L’édification de ce bâtiment multifonctionnel, dédié à l’entrée, à l’administration, au CDI, mais aussi au simple passage, crée du lien entre la rue et l’établissement,
en même temps qu’il requalifie les espaces et donne une nouvelle cohérence à l’ensemble.
Pour affirmer le lien avec l’espace public tout en entrant en résonance avec le bâtiment existant des années 60, l’extension est construite en deux temps. Côté rue, un volume bas, aux lignes faussement sages, s’avance, porté par des pilotis, entre lesquels le regard découvre l’espace largement vitré de l’accueil.

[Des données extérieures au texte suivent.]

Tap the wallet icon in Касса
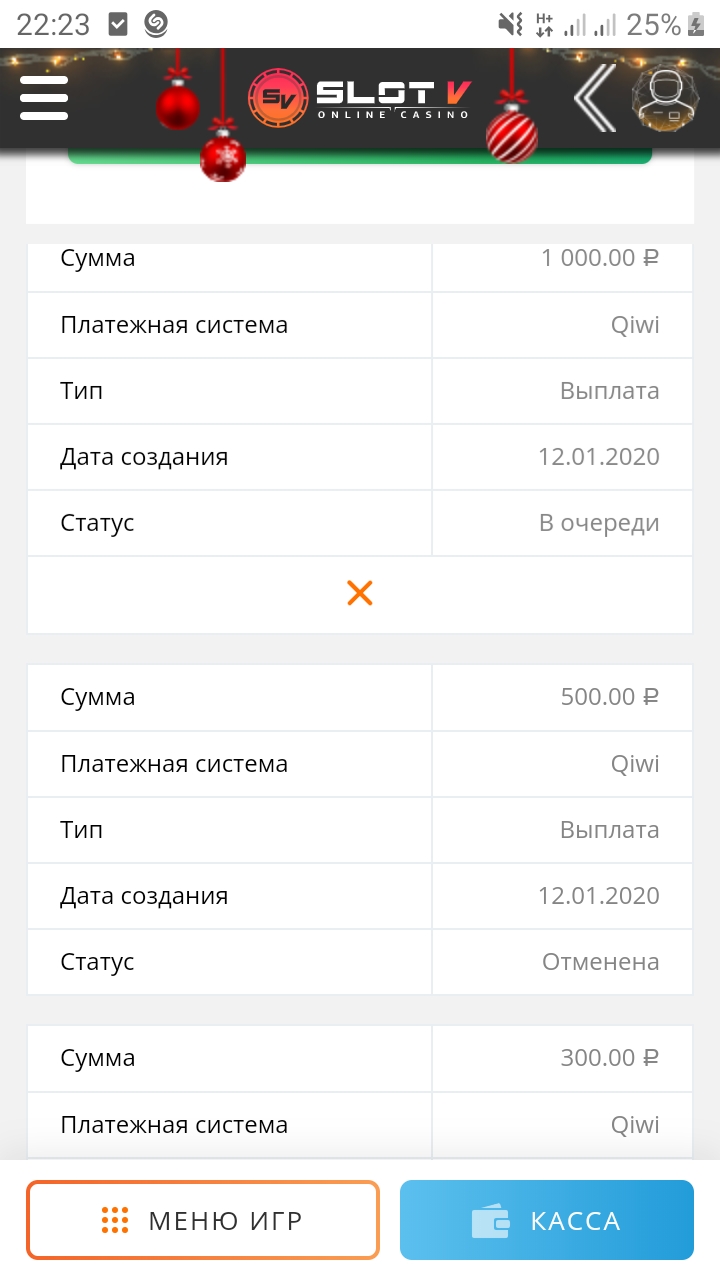click(x=491, y=1221)
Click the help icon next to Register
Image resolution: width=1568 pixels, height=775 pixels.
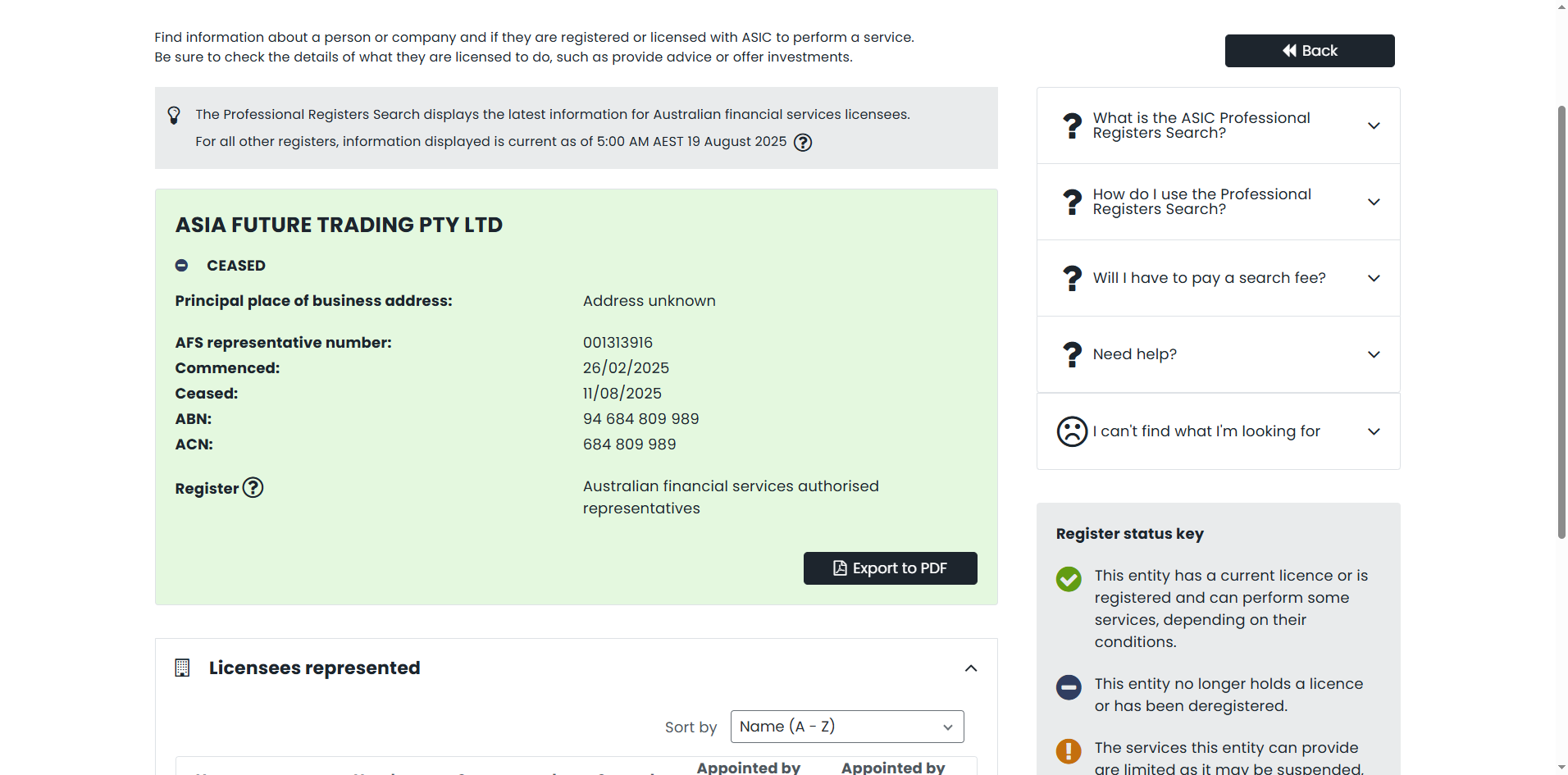click(x=253, y=488)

Un deuxième corps de bâti semble surgir de ce ruban de maçonnerie et de verre pour s’élever tel un monolithe dont les parois courbes s’infléchissent doucement, enrobant de leur dessin la cour. Celle-ci est ainsi parcourue au premier niveau d’une coursive protectrice, élément de liaison important à partir duquel sont distribuées les différentes fonctions.
Cette disposition facilite les flux diurnes (demi-pension) et offre un lieu de convivialité le soir aux internes. Enfin, les beaux arbres conservés dans le jardin protègent de leur ombre l’administration (en rez-de-chaussée) et le CDI (à l’étage). Le nouveau bâtiment, par l’usage détourné de leitmotive empruntés à la modernité :
les pilotis, le béton blanc, le toit terrasse (à la déclivité ambiguë) fait ainsi appel à une gamme de trouvailles qui, simples dans leur efficacité, tendent au patrimoine récent avec lequel elles composent une main fraternelle, tandis que l’intervention récente se lit notamment dans la mise en œuvre impromptue du métal (coursive, escaliers).